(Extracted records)
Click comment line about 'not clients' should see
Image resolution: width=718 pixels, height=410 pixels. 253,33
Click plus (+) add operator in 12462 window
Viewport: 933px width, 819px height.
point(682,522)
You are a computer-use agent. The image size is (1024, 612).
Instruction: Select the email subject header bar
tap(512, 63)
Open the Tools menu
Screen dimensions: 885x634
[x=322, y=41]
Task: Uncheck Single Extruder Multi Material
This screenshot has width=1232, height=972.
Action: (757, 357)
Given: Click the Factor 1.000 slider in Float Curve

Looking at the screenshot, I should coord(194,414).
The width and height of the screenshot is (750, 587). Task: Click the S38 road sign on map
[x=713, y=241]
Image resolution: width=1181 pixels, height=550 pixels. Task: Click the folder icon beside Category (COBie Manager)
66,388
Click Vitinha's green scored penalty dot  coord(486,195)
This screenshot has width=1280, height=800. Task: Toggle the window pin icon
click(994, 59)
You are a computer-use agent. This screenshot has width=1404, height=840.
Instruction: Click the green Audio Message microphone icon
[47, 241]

▶ WORK INSTRUCTION
Copy out the records above exactly.

▶ RESPONSE AREA
Click comment line about 'not clients' should see
Image resolution: width=718 pixels, height=410 pixels. 253,33
Click plus (+) add operator in 12462 window
Viewport: 933px width, 819px height.
point(682,522)
You are a computer-use agent. The image size is (1024, 612).
Instruction: Select the email subject header bar
tap(512, 63)
Open the Tools menu
Screen dimensions: 885x634
[x=322, y=41]
Task: Uncheck Single Extruder Multi Material
This screenshot has width=1232, height=972.
Action: (757, 357)
Given: Click the Factor 1.000 slider in Float Curve

Looking at the screenshot, I should coord(194,414).
The width and height of the screenshot is (750, 587). Task: Click the S38 road sign on map
[x=713, y=241]
Image resolution: width=1181 pixels, height=550 pixels. Task: Click the folder icon beside Category (COBie Manager)
66,388
Click Vitinha's green scored penalty dot  coord(486,195)
This screenshot has width=1280, height=800. Task: Toggle the window pin icon
click(994, 59)
You are a computer-use agent. This screenshot has width=1404, height=840.
Instruction: Click the green Audio Message microphone icon
[47, 241]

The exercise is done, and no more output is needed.